Sentado em uma cadeira alta em
seu escritório no segundo andar do museu que leva seu nome na região portuária
de Santos, Pelé esbanja alegria. Sobre a mesa, uma coroa. A perna esquerda
permanece apoiada improvisadamente em uma caixa. A posição é mais confortável
para sua coluna, recém-operada. No fundo, um quadro em forma de retrato, quase
em tamanho natural, colorido, em que ele aparece com a camisa da seleção
brasileira.
Antes da primeira pergunta do Estado,
abraços e apertos de mão em um casal que veio vê-lo, numa típica cerimônia de
beija-mão. Pelé sorri. Recebeu muitos naquele dia, entre eles alguns jogadores
do passado do Santos, como Clodoaldo, Dorval, Pepe e Mengálvio. Ao Estado,
disse que “é preciso ter fé no Brasil e confiar nas pessoas que estão no
comando do País”.
Os olhos ficaram avermelhados quando referiu-se ao filho
Edinho, solto da prisão e agora trabalhando na base do Santos. “Ele pagou a
pena sozinho. Outros envolvidos foram soltos rapidamente (tráfico de drogas foi
a acusação). Pai sempre quer o bem do filho. Sempre. Espero que sirva de
exemplo para outros jovens”, disse.
Pelé também pediu licença para agradecer aos que oraram por
ele quando estava internado, com infecção urinária. “Estou bem agora. Que Deus
projeta todos vocês. Obrigado pelo carinho.” Aos 79 anos, promete se
“aposentar” após a Copa do Catar.
Como você está
vendo o País nesse momento?
O Brasil sempre vai ser um país grande.
Infelizmente, estamos atravessando um momento ruim. Mas já vivemos isso antes,
já atravessamos situações difíceis antes. Quando estava em Bauru, muitos amigos
do meu pai, seu Dondinho, já diziam que o Brasil não tinha jeito, que isso, que
aquilo… Mas vamos sair dessa, melhorar. O Brasil tem jeito, sim. Temos de confiar.
Temos de ter fé em Deus e nos homens e vamos sair dessa mais uma vez. Viva o
Brasil!
O futebol tem
presenciado momentos de racismo nos estádios. O que você pensa disso?

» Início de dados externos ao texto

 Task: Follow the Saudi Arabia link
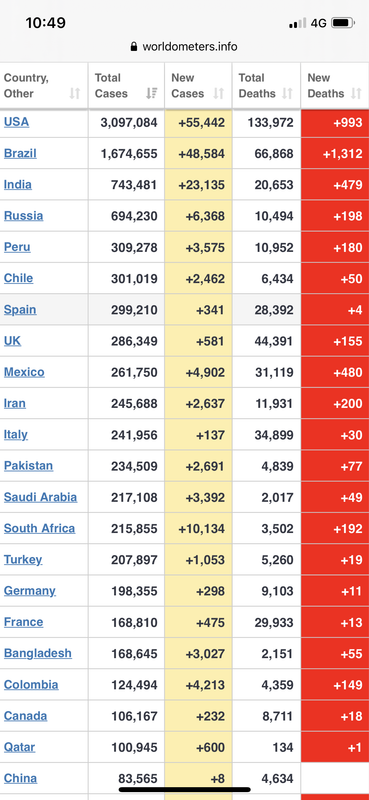[x=40, y=497]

Não sei exatamente o que aconteceu
recentemente com jogadores brasileiros lá fora, qual foi o grau do desrespeito.
Há coisas que a gente vê no futebol e fora dele. Mas isso sempre houve. Na
Argentina, por exemplo, a torcida me chamava de negro. O Santos sofria com isso
(essas provocações). Na Suécia não havia negros. Eu me sentia diferente lá. As
meninas passavam a mão no meu rosto por causa da minha cor. Mas Deus foi tão
bom comigo que nunca tive problema desse tipo… Só na Argentina, onde me
chamavam de “negrón”. Eu deixava passar. Mas numa época como a nossa hoje, é
estranho. Há tantas outras coisas ruins no mundo de hoje, por exemplo, o
feminicídio… Homens dando pancadas em mulheres, até matando as mulheres.

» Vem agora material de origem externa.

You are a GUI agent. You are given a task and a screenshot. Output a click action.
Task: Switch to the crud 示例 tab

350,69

Continuo orando para que Deus me dê força para sempre estar do lado do bem e
positivo na vida
Quando fez o
milésimo gol, você pediu para as crianças. Foi mal interpretado em alguns
casos, chamado de demagogo…
Há 50 anos, falei do desrespeito com as
crianças… Fiz até uma musiquinha. Mas não era tão grave como é agora. As
crianças eram mais bem tratadas lá atrás. Agora estão matando e abusando delas
Então, eu estava certo.
Como foi receber o
Edinho de volta, após seu filho ter sido solto da prisão e pagado pena?
Por mais que você queira dizer que não,
que tem de pagar porque errou, um pai sempre quer proteger os filhos. Isso é o
que a gente faz. O que aconteceu, não foi só com o Edinho. Tinha dois ou três
jogadores do Santos que foram liberados. Mas o Edinho teve de pagar a pena.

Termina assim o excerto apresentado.